WORK REQUIRED - Wherever "computer" occurs in the entries, copy the line that holds it.

MATERIAL SHOWN -

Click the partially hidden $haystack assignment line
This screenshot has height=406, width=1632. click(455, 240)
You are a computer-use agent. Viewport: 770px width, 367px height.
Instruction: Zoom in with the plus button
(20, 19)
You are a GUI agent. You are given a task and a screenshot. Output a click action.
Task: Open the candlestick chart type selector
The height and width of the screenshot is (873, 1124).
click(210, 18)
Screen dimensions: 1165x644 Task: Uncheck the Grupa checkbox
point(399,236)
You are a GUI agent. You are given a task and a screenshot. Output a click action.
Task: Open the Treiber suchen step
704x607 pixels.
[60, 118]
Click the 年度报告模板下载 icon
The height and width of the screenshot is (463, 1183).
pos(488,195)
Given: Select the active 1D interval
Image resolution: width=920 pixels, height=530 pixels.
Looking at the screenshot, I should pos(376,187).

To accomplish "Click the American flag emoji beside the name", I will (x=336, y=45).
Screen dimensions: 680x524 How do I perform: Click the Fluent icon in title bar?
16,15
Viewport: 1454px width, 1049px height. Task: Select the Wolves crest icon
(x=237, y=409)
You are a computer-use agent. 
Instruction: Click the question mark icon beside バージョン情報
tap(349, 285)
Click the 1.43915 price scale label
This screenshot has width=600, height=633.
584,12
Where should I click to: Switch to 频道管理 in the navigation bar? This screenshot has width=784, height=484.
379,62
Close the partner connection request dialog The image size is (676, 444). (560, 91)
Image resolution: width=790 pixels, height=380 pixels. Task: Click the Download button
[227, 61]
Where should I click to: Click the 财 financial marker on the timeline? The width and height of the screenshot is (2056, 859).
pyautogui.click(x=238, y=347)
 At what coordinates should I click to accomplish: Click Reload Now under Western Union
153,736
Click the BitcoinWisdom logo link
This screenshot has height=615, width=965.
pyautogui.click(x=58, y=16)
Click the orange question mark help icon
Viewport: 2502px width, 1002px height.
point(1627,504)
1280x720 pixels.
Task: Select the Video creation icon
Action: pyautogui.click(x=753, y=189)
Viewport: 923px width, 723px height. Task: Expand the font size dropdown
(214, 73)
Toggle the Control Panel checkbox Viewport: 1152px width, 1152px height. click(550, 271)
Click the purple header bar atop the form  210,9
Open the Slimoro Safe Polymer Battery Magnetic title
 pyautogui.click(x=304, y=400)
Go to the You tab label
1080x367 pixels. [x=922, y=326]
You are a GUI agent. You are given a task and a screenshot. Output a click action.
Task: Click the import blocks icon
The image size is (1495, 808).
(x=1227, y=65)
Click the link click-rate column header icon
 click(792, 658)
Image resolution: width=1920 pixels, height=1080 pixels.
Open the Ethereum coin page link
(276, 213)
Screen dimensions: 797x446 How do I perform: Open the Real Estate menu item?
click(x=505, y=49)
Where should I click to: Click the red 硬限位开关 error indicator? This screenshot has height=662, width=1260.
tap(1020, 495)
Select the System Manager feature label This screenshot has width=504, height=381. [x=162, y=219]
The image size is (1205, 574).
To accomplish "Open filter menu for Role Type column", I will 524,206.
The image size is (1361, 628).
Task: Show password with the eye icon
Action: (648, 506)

SOLUTION TO THE PROBLEM -
You are a computer-use agent. Viewport: 770px width, 367px height.
You are a computer-use agent. 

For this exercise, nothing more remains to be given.